The Indian Context & Recent Advances
- BFHI-India: Spearheaded by the Breastfeeding Promotion Network of India (BPNI) in collaboration with the Indian Academy of Pediatrics (IAP) and other healthcare associations.
- The IMS Act: In India, absolute, 100% compliance with the Infant Milk Substitutes, Feeding Bottles and Infant Foods (IMS) Act is a non-negotiable legal prerequisite for BFHI certification.
- Integration with National Health Programs:
- MAA (Mothers’ Absolute Affection) Programme: A flagship government initiative focusing heavily on early initiation and exclusive breastfeeding.

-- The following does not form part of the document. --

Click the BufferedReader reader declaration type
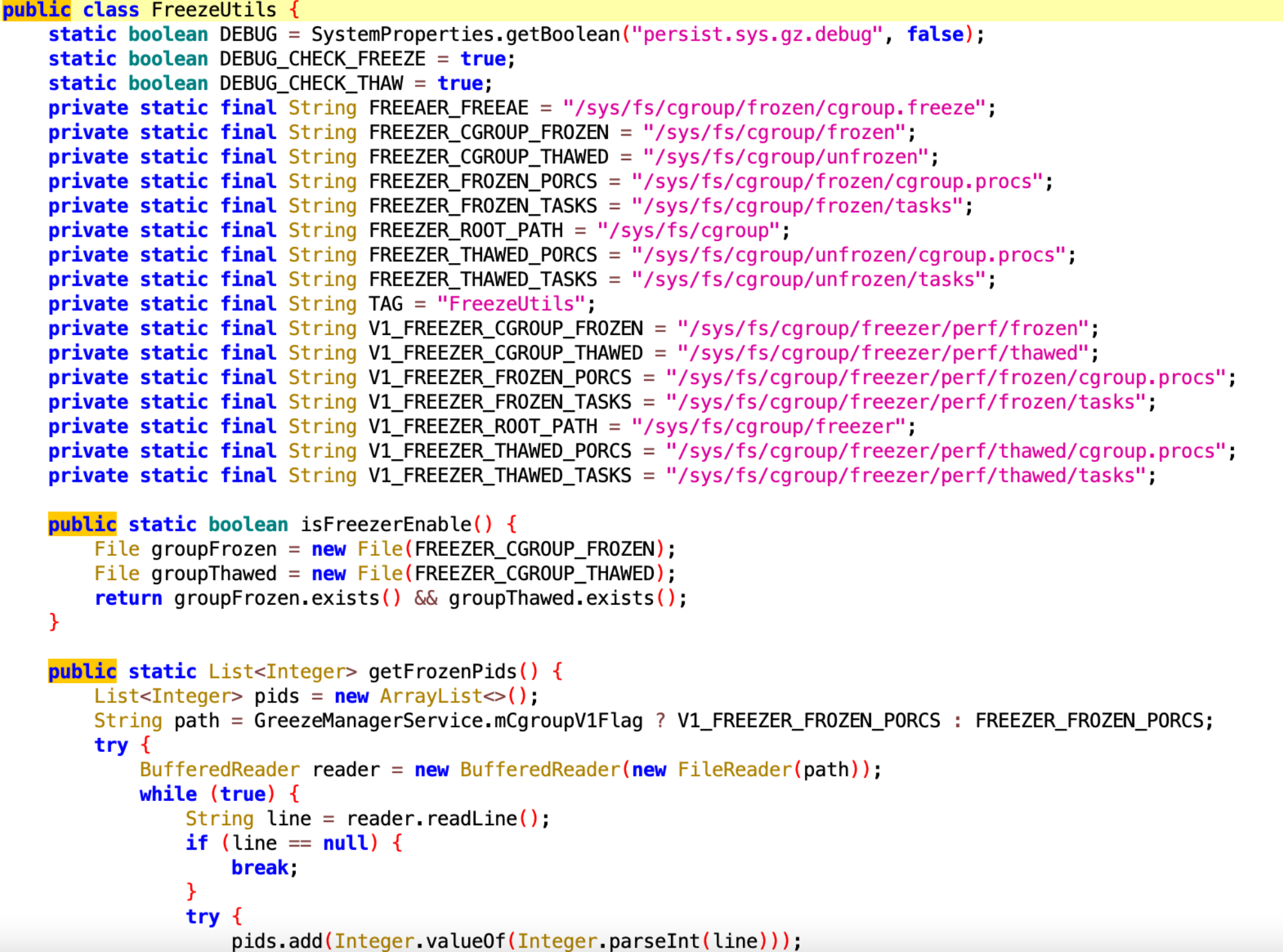This screenshot has width=1283, height=952. coord(219,770)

- LaQshya Initiative: Focuses on quality improvement in labor rooms and maternity operating theaters, mandating skin-to-skin contact and early breastfeeding initiation.
- Lactation Management Centres: Establishment of human milk banks aligned with BFHI protocols to support vulnerable newborns.
Assessment and Accreditation Process
- Self-Appraisal: The hospital reviews its own practices using standardized WHO/UNICEF or national BFHI-India toolkits.
- External Assessment: Conducted by trained external assessors who evaluate policies, test staff knowledge, and interview mothers about their experiences.
- Certification: Awarded only upon scoring >80% in all steps and demonstrating full compliance with the IMS Act. The “Baby Friendly” status requires periodic re-assessment to be maintained.
Impact and Evidence
- Infant Health: Significant increase in early initiation and exclusive breastfeeding rates at 6 months; marked reduction in neonatal morbidity, specifically related to diarrheal diseases, respiratory infections, and necrotizing enterocolitis (NEC).
- Maternal Health: Enhances maternal-infant bonding, decreases the incidence of postpartum hemorrhage (due to oxytocin release from early suckling), and delays the return of fertility (lactational amenorrhea).